All errors follow a consistent JSON format:
{
"detail": "Human-readable error message"
}
HTTP Status Codes
| Code | Name | Description |
|---|
200 | OK | Request succeeded |
400 | Bad Request | Invalid request (file type, schema, or empty file) |
401 | Unauthorized | Invalid or missing API key |
403 | Forbidden | Origin not allowed (playground) |
429 | Too Many Requests | Rate limit exceeded |
500 | Server Error | Extraction or processing failed |
Error Types
400 Bad Request
Returned when the request is malformed or contains invalid data.
{
"detail": "Invalid file type. Supported formats: PDF, DOCX"
}
Solution: Ensure you’re uploading a .pdf or .docx file.
{
"detail": "File size exceeds maximum limit of 10MB"
}
Solution: Compress or split your document to be under 10MB.
{
"detail": "File is empty or cannot be read"
}
Solution: Ensure the file has content and is not corrupted.
{
"detail": "Invalid JSON schema: Expecting property name enclosed in double quotes"
}
Solution: Validate your JSON schema syntax. Use a JSON validator.
{
"detail": "No file provided in request"
}
Solution: Include the file field in your multipart form data.
{
"detail": "No output_schema provided in request"
}
Solution: Include the output_schema field in your request.
401 Unauthorized
Authentication failed.
{
"detail": "Invalid or missing API key"
}
Common causes:
- Missing
Authorization header
- Incorrect API key
- Typo in the Bearer token format
- Using an expired or revoked key
Solution: Verify your API key and ensure the header format is Authorization: Bearer pk_your_key.
403 Forbidden
Origin not allowed (playground endpoint only).
{
"detail": "Origin not allowed"
}
Solution: The playground is only accessible through parsefy.io. For production use, join the waitlist to get an API key and use /v1/extract.
429 Too Many Requests
Rate limit exceeded.
{
"detail": "Rate limit exceeded. Please retry after 1 second."
}
Or for credit limits:
{
"detail": "Daily credit limit exceeded. Resets at midnight UTC."
}
Solution: Implement retry logic with exponential backoff. See Rate Limits.
500 Server Error
An unexpected error occurred during processing.
{
"detail": "Extraction failed: Unable to process document"
}
Common causes:
- Corrupted document
- Document format not actually PDF/DOCX
- Encrypted or password-protected file
- Temporary service issues
Solution: Verify your document is valid and try again. If the issue persists, contact support.
SDK Error Handling
Python
from parsefy import Parsefy, APIError, ValidationError, ParsefyError
client = Parsefy()
try:
result = client.extract(file="document.pdf", schema=Invoice)

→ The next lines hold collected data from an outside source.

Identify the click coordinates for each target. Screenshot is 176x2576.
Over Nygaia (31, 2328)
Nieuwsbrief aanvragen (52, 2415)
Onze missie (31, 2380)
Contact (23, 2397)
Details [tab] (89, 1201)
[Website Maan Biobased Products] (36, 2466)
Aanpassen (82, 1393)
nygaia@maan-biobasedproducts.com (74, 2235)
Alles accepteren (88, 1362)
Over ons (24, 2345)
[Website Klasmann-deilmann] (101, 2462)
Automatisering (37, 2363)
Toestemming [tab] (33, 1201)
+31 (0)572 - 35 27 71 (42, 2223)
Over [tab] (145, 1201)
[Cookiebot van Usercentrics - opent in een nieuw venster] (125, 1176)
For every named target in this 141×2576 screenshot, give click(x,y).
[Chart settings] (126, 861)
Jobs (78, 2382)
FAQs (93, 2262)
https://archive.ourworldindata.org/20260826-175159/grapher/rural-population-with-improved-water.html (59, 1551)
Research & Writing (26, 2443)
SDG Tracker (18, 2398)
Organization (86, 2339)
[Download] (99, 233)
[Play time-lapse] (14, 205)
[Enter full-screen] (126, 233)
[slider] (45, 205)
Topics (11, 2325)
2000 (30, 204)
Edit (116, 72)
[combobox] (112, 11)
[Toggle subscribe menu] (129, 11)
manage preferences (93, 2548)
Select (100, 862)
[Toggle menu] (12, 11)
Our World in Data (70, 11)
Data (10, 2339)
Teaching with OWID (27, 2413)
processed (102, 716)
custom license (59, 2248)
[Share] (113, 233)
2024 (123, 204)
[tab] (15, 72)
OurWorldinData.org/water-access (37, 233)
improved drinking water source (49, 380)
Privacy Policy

# Check for extraction-level errors
if result.error is not None:
print(f"Extraction error: [{result.error.code}] {result.error.message}")
return
# Success
print(result.data)
except ValidationError as e:
# Client-side validation failed
# (file not found, wrong file type, missing API key, etc.)
print(f"Validation error: {e.message}")
except APIError as e:
# HTTP error from API (401, 429, 500, etc.)

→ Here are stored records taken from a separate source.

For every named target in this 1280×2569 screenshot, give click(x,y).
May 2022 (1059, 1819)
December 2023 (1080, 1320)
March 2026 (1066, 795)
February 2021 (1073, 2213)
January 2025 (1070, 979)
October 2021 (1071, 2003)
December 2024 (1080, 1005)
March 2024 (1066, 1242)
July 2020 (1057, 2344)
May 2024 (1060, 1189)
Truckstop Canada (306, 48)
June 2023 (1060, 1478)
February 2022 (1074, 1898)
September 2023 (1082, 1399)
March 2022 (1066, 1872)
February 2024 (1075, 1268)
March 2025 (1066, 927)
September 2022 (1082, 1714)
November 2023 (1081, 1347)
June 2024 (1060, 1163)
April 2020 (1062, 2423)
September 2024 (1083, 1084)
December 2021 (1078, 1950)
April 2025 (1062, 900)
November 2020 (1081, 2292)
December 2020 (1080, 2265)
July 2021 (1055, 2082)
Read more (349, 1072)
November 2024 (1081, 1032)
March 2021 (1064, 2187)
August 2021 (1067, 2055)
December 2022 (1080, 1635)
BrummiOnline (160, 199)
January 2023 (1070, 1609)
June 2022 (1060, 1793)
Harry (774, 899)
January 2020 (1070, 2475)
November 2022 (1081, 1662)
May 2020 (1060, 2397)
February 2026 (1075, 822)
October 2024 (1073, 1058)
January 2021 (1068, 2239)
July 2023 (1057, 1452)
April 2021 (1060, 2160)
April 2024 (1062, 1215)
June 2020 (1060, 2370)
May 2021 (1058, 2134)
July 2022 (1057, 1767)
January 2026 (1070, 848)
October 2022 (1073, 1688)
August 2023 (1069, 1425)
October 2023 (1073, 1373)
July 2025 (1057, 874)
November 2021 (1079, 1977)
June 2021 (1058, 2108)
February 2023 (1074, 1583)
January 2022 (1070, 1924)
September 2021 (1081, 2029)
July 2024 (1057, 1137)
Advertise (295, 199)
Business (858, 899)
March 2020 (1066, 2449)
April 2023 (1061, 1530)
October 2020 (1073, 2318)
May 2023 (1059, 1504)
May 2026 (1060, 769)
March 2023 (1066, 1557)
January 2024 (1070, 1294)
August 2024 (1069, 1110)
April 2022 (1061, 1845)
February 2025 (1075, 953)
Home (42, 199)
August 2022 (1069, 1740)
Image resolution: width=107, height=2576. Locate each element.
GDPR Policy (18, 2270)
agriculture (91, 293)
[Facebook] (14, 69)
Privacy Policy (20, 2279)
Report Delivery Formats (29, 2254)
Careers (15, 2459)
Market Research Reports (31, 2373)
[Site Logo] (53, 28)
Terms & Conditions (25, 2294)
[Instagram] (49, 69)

print(f"API error {e.status_code}: {e.message}")
except ParsefyError as e:
# Other Parsefy-related errors
print(f"Parsefy error: {e.message}")
JavaScript/TypeScript
import { Parsefy, APIError, ValidationError, ParsefyError } from 'parsefy';
const client = new Parsefy();
try {
const { object, error, metadata } = await client.extract({
file: './document.pdf',
schema,
});
// Check for extraction-level errors
if (error) {
console.error(`Extraction error: [${error.code}] ${error.message}`);
console.log(`Tokens used: ${metadata.inputTokens} in, ${metadata.outputTokens} out`);
return;
}
// Success
console.log(object);
} catch (err) {
if (err instanceof APIError) {
// HTTP error from API (401, 429, 500, etc.)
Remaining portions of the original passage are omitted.